Short problem:
Please copy the records verbatim, from the line containing "690x298 pixels. How" through the line containing "Looking at the screenshot, I should click(150, 112).", both included.
+++ Source data
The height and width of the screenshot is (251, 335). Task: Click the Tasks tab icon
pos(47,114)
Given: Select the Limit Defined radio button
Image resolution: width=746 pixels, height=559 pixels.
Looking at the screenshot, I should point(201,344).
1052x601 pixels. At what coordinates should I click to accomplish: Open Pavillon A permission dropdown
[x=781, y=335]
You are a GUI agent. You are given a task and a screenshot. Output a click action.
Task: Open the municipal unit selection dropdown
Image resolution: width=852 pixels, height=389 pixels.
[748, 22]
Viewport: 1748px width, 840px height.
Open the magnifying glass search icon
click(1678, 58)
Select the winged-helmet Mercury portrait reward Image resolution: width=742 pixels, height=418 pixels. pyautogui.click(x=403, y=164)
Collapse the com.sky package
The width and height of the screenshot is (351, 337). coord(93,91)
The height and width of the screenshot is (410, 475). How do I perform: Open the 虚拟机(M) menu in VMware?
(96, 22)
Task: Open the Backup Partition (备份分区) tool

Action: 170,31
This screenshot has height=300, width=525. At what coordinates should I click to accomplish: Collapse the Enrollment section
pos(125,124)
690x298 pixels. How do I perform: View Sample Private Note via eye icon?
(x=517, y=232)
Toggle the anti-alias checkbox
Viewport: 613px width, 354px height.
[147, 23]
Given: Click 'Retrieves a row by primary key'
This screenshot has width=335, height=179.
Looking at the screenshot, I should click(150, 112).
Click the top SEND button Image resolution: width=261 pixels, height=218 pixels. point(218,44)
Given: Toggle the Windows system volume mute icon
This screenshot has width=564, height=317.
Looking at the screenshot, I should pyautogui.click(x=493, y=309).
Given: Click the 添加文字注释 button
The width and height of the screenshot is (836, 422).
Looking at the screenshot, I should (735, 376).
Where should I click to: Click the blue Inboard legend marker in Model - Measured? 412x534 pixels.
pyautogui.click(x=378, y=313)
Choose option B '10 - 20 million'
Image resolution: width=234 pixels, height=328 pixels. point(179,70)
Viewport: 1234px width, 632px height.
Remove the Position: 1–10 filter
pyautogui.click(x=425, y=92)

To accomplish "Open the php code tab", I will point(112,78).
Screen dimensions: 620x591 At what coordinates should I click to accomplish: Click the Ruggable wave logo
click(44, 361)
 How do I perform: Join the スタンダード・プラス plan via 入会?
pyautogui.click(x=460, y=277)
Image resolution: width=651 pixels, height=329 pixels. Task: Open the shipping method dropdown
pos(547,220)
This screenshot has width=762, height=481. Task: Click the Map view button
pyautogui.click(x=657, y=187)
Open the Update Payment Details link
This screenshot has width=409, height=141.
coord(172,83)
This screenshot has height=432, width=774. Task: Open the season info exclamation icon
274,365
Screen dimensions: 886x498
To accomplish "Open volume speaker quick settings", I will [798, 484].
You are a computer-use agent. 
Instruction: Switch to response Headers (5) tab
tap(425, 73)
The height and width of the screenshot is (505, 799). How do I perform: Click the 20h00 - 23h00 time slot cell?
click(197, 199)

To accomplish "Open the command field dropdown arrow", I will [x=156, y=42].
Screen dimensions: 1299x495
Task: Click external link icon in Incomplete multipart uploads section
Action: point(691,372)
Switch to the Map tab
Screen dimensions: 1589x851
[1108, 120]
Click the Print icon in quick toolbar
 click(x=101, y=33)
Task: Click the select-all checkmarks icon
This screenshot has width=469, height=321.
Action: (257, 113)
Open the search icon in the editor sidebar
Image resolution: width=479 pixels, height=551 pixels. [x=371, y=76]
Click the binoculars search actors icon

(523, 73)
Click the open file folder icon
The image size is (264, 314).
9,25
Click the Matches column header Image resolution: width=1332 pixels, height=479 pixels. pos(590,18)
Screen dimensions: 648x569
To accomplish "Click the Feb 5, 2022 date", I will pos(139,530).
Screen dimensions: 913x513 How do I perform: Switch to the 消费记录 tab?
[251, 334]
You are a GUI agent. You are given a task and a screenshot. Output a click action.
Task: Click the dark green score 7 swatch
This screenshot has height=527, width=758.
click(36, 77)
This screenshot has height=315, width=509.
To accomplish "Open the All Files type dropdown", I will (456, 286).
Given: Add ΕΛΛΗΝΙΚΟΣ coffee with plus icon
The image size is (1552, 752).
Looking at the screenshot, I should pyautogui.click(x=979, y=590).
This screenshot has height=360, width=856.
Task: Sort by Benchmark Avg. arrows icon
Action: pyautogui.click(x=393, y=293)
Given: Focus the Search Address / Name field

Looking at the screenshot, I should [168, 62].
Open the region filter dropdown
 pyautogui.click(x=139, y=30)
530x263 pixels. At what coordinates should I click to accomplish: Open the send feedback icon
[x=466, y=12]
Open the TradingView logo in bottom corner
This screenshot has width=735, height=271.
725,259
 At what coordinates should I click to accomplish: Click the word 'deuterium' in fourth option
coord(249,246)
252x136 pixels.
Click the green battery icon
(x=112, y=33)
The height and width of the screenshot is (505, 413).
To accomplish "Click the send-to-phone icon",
++++++
Finished exercise:
690x298 pixels. How do I perform: View Sample Private Note via eye icon?
(x=517, y=232)
Toggle the anti-alias checkbox
Viewport: 613px width, 354px height.
[147, 23]
Given: Click 'Retrieves a row by primary key'
This screenshot has width=335, height=179.
Looking at the screenshot, I should click(150, 112).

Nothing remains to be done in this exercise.